= 出典 =
****

全国的に絶好のお花見日和となった7日の日曜日、衆目が公園へと集まる中宇陀松山城へと出掛けました。
日本200名城 №166 奈良県 宇陀松山城 登城日2019.4.7

別名 秋山城、神楽岡城
城郭構造 山城
天守構造 なし(不明)
築城主 不明(秋山氏?)
築城年 南北朝期
主な城主 秋山氏、加藤氏、福島氏など
廃城年 元和元年(1615年)
遺構 移築門、石垣、曲輪、堀切
指定文化財 国の史跡
所在地 奈良県宇陀市大宇陀春日
宇陀松山城がある大宇陀は初瀬街道が大和盆地に出る手前の盆地にあり、吉野を経て伊勢へと通じる“伊勢本街道”を扼す形で城が築かれています。
宇陀松山城は別名:秋山城と言う様に、土地の豪族:秋山氏が古来から拠点としていた城で、その始まりは鎌倉期まで遡る様です。

****

= 処理対象エントリー =
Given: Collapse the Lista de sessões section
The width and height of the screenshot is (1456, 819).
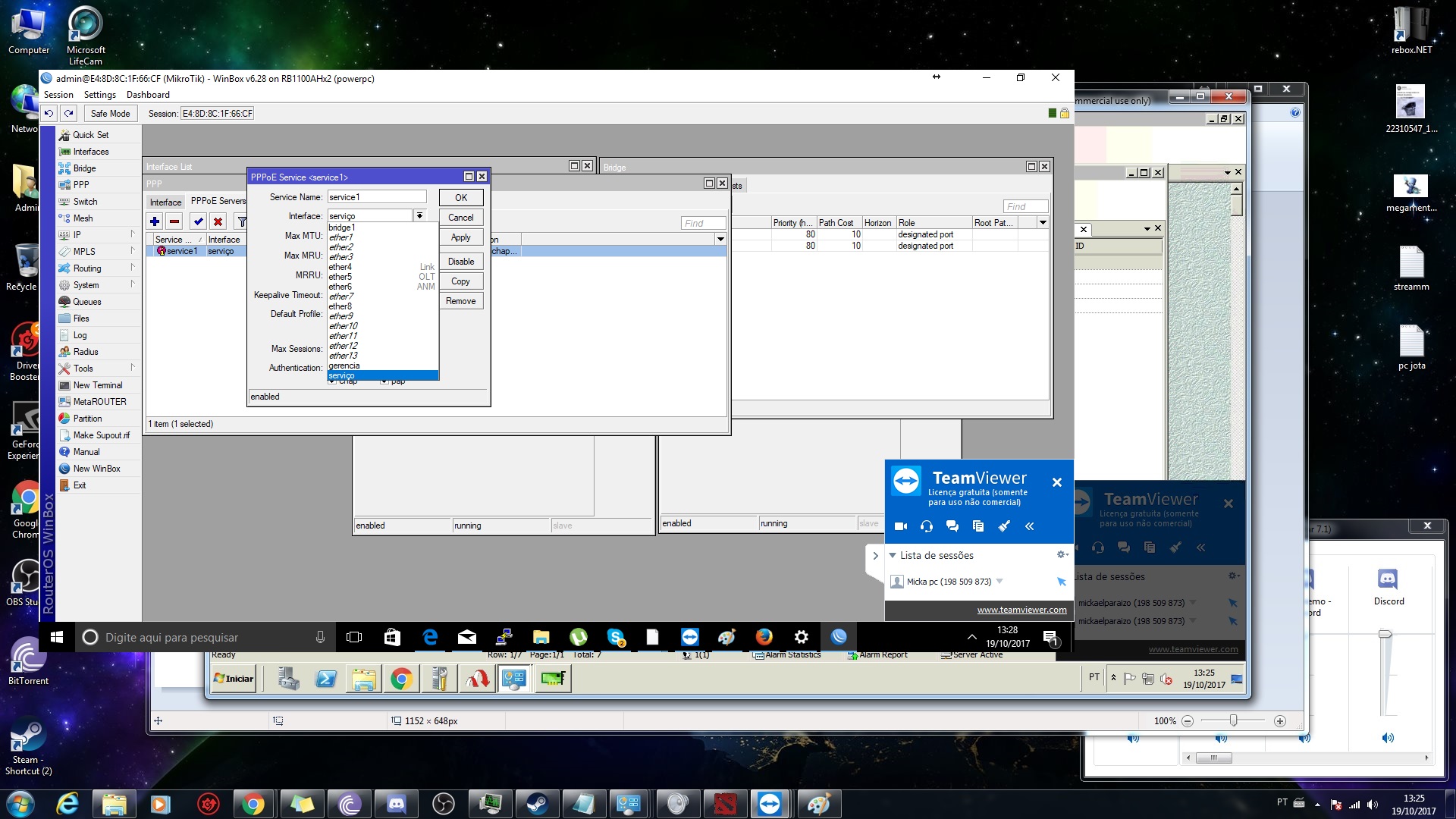Looking at the screenshot, I should pos(893,555).
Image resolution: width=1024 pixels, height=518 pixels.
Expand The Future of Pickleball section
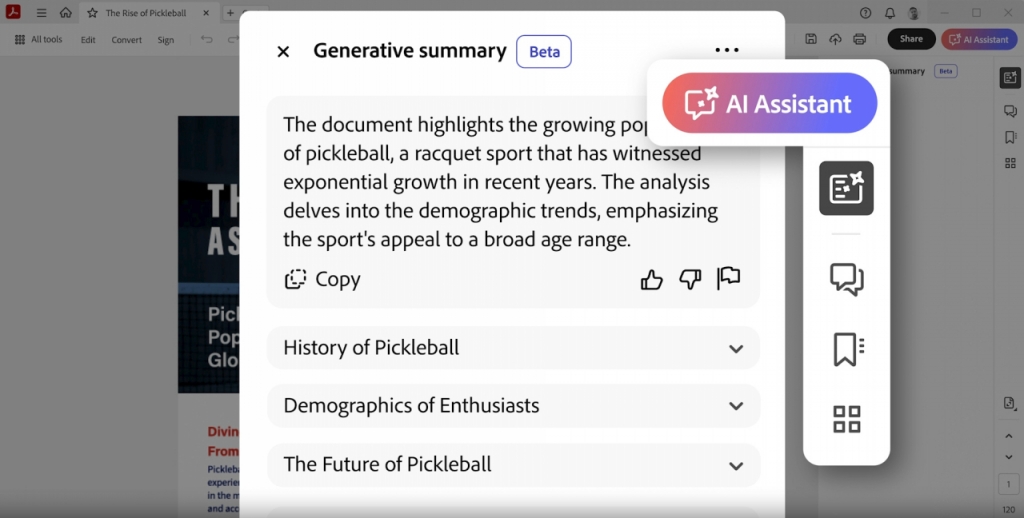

****

= 練習問題 =
**1.** 宇陀松山城の本文によると、この城に「秋山城」という別名があるのはなぜか。一〜三文で説明せよ。
**2.** エントリーの全行について、"section"を"panel"に変え、ほかはそのままにして書き直せ。画像は答えに入れないこと。
エントリーは本文とは関係がない。

= 解答 =
**1.** 土地の豪族である秋山氏が古くから拠点としていた城だからだ。

**2.**
Given: Collapse the Lista de sessões panel
The width and height of the screenshot is (1456, 819).
Looking at the screenshot, I should pos(893,555).
Image resolution: width=1024 pixels, height=518 pixels.
Expand The Future of Pickleball panel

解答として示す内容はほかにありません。